*DESCRIPTION OF THE TASK*:
Please reproduce the material below line for line, with no changes of any kind.

---- INPUT DATA

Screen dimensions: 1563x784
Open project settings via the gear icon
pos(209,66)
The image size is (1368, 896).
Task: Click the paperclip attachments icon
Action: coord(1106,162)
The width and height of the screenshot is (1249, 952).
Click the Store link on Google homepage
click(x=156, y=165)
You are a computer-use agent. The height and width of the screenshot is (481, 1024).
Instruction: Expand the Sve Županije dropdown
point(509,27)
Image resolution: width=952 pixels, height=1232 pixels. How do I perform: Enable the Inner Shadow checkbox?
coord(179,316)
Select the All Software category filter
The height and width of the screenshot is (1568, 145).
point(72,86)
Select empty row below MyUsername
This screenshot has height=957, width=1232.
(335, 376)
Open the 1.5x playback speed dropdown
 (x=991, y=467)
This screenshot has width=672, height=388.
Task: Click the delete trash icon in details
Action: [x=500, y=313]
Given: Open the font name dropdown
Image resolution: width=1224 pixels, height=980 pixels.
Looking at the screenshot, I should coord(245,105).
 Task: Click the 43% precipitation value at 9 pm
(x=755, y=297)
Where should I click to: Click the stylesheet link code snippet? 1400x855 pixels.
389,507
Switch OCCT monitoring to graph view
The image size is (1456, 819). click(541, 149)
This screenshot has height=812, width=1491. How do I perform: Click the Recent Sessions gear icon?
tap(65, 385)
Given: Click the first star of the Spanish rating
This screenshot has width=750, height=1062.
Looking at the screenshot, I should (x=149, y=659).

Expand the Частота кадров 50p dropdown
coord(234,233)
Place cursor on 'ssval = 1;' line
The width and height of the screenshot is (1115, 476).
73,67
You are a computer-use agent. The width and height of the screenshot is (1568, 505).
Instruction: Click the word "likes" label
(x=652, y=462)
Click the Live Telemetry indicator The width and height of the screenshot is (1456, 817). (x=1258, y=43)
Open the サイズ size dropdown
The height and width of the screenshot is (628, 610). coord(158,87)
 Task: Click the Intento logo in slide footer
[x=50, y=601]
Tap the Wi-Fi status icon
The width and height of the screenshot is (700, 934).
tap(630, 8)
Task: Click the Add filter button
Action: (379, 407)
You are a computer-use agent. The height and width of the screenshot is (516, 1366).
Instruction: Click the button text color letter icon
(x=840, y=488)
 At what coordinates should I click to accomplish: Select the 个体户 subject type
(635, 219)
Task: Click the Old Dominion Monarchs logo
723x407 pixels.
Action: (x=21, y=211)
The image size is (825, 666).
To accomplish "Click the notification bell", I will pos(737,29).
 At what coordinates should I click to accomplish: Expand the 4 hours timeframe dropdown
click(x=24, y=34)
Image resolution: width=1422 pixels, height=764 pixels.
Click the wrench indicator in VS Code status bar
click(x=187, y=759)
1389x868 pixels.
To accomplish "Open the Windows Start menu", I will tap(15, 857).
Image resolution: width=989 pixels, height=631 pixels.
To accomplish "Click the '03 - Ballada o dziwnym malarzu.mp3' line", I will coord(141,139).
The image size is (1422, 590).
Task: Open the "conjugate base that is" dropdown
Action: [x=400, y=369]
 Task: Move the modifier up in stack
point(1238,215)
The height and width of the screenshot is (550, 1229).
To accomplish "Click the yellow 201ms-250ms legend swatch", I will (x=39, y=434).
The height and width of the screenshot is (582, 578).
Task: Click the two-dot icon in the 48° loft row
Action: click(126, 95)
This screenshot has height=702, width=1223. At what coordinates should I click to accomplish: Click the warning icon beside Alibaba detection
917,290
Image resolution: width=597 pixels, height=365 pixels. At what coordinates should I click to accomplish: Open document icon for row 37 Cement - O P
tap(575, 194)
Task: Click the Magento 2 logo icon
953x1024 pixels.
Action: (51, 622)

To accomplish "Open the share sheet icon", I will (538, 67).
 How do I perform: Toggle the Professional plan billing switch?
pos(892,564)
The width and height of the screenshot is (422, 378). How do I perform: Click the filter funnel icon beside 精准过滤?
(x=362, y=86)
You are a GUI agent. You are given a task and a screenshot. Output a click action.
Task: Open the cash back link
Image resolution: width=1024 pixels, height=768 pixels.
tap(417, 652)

--------

*FULL RESPONSE*:
Screen dimensions: 1563x784
Open project settings via the gear icon
pos(209,66)
The image size is (1368, 896).
Task: Click the paperclip attachments icon
Action: coord(1106,162)
The width and height of the screenshot is (1249, 952).
Click the Store link on Google homepage
click(x=156, y=165)
You are a computer-use agent. The height and width of the screenshot is (481, 1024).
Instruction: Expand the Sve Županije dropdown
point(509,27)
Image resolution: width=952 pixels, height=1232 pixels. How do I perform: Enable the Inner Shadow checkbox?
coord(179,316)
Select the All Software category filter
The height and width of the screenshot is (1568, 145).
point(72,86)
Select empty row below MyUsername
This screenshot has height=957, width=1232.
(335, 376)
Open the 1.5x playback speed dropdown
 (x=991, y=467)
This screenshot has width=672, height=388.
Task: Click the delete trash icon in details
Action: [x=500, y=313]
Given: Open the font name dropdown
Image resolution: width=1224 pixels, height=980 pixels.
Looking at the screenshot, I should coord(245,105).
 Task: Click the 43% precipitation value at 9 pm
(x=755, y=297)
Where should I click to: Click the stylesheet link code snippet? 1400x855 pixels.
389,507
Switch OCCT monitoring to graph view
The image size is (1456, 819). click(541, 149)
This screenshot has height=812, width=1491. How do I perform: Click the Recent Sessions gear icon?
tap(65, 385)
Given: Click the first star of the Spanish rating
This screenshot has width=750, height=1062.
Looking at the screenshot, I should (x=149, y=659).

Expand the Частота кадров 50p dropdown
coord(234,233)
Place cursor on 'ssval = 1;' line
The width and height of the screenshot is (1115, 476).
73,67
You are a computer-use agent. The width and height of the screenshot is (1568, 505).
Instruction: Click the word "likes" label
(x=652, y=462)
Click the Live Telemetry indicator The width and height of the screenshot is (1456, 817). (x=1258, y=43)
Open the サイズ size dropdown
The height and width of the screenshot is (628, 610). coord(158,87)
 Task: Click the Intento logo in slide footer
[x=50, y=601]
Tap the Wi-Fi status icon
The width and height of the screenshot is (700, 934).
tap(630, 8)
Task: Click the Add filter button
Action: (379, 407)
You are a computer-use agent. The height and width of the screenshot is (516, 1366).
Instruction: Click the button text color letter icon
(x=840, y=488)
 At what coordinates should I click to accomplish: Select the 个体户 subject type
(635, 219)
Task: Click the Old Dominion Monarchs logo
723x407 pixels.
Action: (x=21, y=211)
The image size is (825, 666).
To accomplish "Click the notification bell", I will pos(737,29).
 At what coordinates should I click to accomplish: Expand the 4 hours timeframe dropdown
click(x=24, y=34)
Image resolution: width=1422 pixels, height=764 pixels.
Click the wrench indicator in VS Code status bar
click(x=187, y=759)
1389x868 pixels.
To accomplish "Open the Windows Start menu", I will tap(15, 857).
Image resolution: width=989 pixels, height=631 pixels.
To accomplish "Click the '03 - Ballada o dziwnym malarzu.mp3' line", I will coord(141,139).
The image size is (1422, 590).
Task: Open the "conjugate base that is" dropdown
Action: [x=400, y=369]
 Task: Move the modifier up in stack
point(1238,215)
The height and width of the screenshot is (550, 1229).
To accomplish "Click the yellow 201ms-250ms legend swatch", I will (x=39, y=434).
The height and width of the screenshot is (582, 578).
Task: Click the two-dot icon in the 48° loft row
Action: click(126, 95)
This screenshot has height=702, width=1223. At what coordinates should I click to accomplish: Click the warning icon beside Alibaba detection
917,290
Image resolution: width=597 pixels, height=365 pixels. At what coordinates should I click to accomplish: Open document icon for row 37 Cement - O P
tap(575, 194)
Task: Click the Magento 2 logo icon
953x1024 pixels.
Action: (51, 622)

To accomplish "Open the share sheet icon", I will (538, 67).
 How do I perform: Toggle the Professional plan billing switch?
pos(892,564)
The width and height of the screenshot is (422, 378). How do I perform: Click the filter funnel icon beside 精准过滤?
(x=362, y=86)
You are a GUI agent. You are given a task and a screenshot. Output a click action.
Task: Open the cash back link
Image resolution: width=1024 pixels, height=768 pixels.
tap(417, 652)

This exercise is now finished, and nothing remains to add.